Calling a Bigot a Bigot

Biblically Based Bigotry

A new book by Stephen Eric Bronner presents the argument that homophobes are bigots, nothing more, nothing less; and that, as bigots, there is no way to talk them out of their rejection of gay rights, gay marriage, gay ordination, gay anything. Refute an argument--point out, for example, that the passage from Leviticus in the picture above is surrounded by other laws presenting equivalent condemnations of eating shellfish, wearing mixed fiber clothing, and being sassy to one's parents--and they simply shift to a different argument, refusing to even acknowledge that the previous one has been deflated.

This is the experience I've had with homophobes for as long as I've attempted to deal with them. For a time, principally in the 1990s when I was serving as a United Methodist pastor, my approach to the homophobes I occasionally encountered in my congregations, much more frequently encountered in ecumenical settings, was to be patient and evasive, to avoid bringing up the topic at all and, if it did come up, to avoid at all costs entering into any sort of debate about it. To do otherwise was an exercise in futility. They felt what they felt, believed what they believed, and would not see reason on the topic. My hope was that, in time, the Supreme Court would make a ruling, attitudes across the country would ease up, and homophobia would wither away, just as racism has.

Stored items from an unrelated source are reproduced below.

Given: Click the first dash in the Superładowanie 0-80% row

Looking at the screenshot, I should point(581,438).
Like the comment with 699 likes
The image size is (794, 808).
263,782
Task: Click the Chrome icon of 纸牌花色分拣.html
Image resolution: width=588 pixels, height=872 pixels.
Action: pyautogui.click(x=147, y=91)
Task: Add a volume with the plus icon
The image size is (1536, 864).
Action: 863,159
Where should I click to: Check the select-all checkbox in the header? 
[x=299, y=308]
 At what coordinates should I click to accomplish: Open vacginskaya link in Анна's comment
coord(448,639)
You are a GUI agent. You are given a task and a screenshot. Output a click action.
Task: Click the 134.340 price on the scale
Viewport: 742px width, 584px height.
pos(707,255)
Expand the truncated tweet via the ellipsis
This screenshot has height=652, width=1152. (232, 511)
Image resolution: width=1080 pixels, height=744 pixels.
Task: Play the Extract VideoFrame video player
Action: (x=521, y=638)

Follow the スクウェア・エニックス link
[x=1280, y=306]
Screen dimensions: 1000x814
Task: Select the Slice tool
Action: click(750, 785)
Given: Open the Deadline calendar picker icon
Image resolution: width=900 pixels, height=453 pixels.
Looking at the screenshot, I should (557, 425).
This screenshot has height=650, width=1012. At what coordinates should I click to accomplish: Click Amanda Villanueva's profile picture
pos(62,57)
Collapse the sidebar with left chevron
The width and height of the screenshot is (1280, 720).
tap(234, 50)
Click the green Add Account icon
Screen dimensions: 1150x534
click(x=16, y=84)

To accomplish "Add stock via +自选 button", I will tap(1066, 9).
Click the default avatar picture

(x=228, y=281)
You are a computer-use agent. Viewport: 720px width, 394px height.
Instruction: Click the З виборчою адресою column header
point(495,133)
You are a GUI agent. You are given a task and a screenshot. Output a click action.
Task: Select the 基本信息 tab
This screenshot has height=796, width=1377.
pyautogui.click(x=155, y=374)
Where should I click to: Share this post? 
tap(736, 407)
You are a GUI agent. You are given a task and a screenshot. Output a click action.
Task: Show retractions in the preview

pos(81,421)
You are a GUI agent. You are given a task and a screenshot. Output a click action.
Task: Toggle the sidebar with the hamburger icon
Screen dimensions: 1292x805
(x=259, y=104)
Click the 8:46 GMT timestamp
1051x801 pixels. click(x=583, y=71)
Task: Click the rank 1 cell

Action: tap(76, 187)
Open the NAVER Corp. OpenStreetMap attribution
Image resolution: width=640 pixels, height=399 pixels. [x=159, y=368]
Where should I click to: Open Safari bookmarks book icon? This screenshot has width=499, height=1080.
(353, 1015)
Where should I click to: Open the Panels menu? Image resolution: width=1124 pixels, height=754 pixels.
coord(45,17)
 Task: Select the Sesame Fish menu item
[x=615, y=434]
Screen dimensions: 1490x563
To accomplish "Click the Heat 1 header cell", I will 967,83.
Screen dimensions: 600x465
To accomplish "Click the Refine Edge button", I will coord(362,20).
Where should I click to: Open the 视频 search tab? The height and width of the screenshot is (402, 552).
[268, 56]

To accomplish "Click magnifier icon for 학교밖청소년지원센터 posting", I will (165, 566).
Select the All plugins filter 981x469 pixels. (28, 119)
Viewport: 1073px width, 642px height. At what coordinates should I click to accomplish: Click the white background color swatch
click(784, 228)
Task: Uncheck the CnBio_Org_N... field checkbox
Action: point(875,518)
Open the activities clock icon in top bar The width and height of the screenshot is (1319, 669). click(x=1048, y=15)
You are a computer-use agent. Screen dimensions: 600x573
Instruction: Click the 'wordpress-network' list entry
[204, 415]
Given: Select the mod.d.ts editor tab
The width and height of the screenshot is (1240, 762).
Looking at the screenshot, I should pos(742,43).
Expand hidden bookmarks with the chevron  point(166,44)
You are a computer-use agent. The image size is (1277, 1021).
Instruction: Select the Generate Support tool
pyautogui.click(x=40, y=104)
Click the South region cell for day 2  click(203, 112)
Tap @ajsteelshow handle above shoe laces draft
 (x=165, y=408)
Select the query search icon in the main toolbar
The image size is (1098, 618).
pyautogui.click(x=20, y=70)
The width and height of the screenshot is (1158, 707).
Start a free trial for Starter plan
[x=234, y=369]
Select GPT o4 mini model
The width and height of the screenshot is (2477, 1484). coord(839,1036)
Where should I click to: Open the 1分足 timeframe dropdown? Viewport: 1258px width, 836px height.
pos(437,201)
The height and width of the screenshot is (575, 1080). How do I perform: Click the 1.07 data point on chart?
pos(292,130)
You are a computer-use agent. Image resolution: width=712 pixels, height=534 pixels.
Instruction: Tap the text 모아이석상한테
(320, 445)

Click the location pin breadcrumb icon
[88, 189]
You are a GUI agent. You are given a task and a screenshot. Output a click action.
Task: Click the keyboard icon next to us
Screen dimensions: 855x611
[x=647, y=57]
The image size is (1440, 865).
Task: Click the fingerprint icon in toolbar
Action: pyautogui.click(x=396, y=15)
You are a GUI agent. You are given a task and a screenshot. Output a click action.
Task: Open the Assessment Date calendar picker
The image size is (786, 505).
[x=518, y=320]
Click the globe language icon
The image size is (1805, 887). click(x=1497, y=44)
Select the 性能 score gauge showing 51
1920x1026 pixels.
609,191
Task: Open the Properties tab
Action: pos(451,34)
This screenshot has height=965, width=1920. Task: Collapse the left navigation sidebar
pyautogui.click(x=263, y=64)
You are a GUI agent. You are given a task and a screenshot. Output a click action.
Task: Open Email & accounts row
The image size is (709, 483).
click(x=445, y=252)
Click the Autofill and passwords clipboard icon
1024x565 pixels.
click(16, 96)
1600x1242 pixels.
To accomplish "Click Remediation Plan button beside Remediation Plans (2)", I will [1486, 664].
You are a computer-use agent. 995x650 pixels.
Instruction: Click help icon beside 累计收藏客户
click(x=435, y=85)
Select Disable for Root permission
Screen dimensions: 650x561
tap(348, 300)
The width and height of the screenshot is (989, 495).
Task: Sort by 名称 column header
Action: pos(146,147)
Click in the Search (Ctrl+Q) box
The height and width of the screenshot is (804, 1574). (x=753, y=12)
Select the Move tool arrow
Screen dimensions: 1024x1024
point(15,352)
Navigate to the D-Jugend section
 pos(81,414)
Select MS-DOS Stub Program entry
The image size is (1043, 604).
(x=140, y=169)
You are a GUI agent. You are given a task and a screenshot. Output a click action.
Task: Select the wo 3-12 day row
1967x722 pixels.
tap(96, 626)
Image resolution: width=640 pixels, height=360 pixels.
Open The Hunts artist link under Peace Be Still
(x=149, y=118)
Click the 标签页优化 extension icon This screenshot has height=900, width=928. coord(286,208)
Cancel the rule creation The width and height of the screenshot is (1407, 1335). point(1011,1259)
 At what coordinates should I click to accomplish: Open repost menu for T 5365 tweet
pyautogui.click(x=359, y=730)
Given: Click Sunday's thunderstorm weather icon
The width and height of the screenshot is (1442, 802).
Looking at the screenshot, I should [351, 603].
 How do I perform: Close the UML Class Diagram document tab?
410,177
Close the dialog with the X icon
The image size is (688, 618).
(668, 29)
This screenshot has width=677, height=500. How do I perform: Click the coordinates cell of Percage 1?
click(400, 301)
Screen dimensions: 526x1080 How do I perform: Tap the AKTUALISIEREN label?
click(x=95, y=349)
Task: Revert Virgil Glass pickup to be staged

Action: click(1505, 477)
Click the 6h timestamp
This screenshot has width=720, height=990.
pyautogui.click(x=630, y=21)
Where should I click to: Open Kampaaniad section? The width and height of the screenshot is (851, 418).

Of course, there's a huge fallacy in that hope: racism has not, in fact, vanished, though its proponents have had to alter their approach, finding cagier, more politically correct ways of couching its expression: battling affirmative action as reverse racism, for instance. But it is much harder to be channel one's bigotry into racism now than it was forty years ago. And that is, perhaps, the main reason homophobia has seized so much of the national attention in the last twenty years: it may not be acceptable to hate persons of color anymore, but in much of the United States it has still been quite safe to go on hating persons with a same-gender sexual orientation.

That, too, is fading, though, especially as "defense of marriage" laws fall across the country. Homophobes are becoming shriller, more desperate, in their arguments, and have given up on many of their most precious myths about homosexuality. The one avenue remaining to them is a reversal so Kafkaesque it boggles the mind: insisting that according civil rights to gay couples means denying the right of religious expression to bigots who believe their hatred is Biblically grounded. The Supreme Court gave a nominal blessing to this argument with the Hobby Lobby decision, though the topic of that case was contraception; but the principle is already being applied by bigots hoping to avoid having to treat gay men and lesbians like any other human being.

This, too, is likely to fail, and in the end, bigots will have no choice but to surrender on the issues of equal rights to marriage, employment, housing, adoption, and whatever other privileges the "normal" community already enjoys. One could hope that homophobia will finally wither away. Unfortunately, it is far more likely that the hatred will simply shift to a new target; and already, right wing media attacks on transgender individuals are increasing. Simultaneously, there is the growing uproar over undocumented immigrants.

Hatred, it seems, is like life, as described in Jurassic Park: it will always find a way. Haters gonna hate. Whatever it is about bigots that makes them direct their rage against sexual minority individuals will, once their rights have the rule of law to back them up, and the battle against them is finally conceded, simply shift to a new target, yet to be identified. Bigotry is a virulent pathogen that must have an outlet. Once the new victim is identified, justifications will quickly follow. The scripturally oriented will turn to their Bibles, poring over them until the right passages are located to prove that God hates Mexicans, or Wiccans, or vegans, or hipsters, whoever it is, just as much as God used to hate homosexuals but apparently no longer does.

And this is the challenge for progressives: the hatred will always be there, and we who just want everyone to get along, want everyone to enjoy all the Constitutional freedoms that are so precious to us, will be confronted with people claiming their Constitutional right to hate, and to claim it as the be all and end all of their faith. Salt of the earth Christians will go on insisting that God loves everyone, but hates whatever it is that makes this particular minority different from the rest of us, so we must purge them of their differences or, barring that, build a wall of exclusion around them to keep them from enjoying the same rights and privileges we normal folk do. Our liberal tendency will be to urge caution, patience, just to bide out time until the Supreme Court rules, as it must, in favor of expanding, rather than contracting, civil rights. We will want, above all else, not to apply labels to the haters.

And yet, Christians though they may be, Americans like us though they are, there is one word that best describes them in their rejection of fellow human beings, and that word is bigot. Not traditionalist, not conservative, not even reactionary. Bigot.

And the only way to deal with bigotry is to tell it "no," firmly, assertively, politely when possible; but, unquestionably, "No."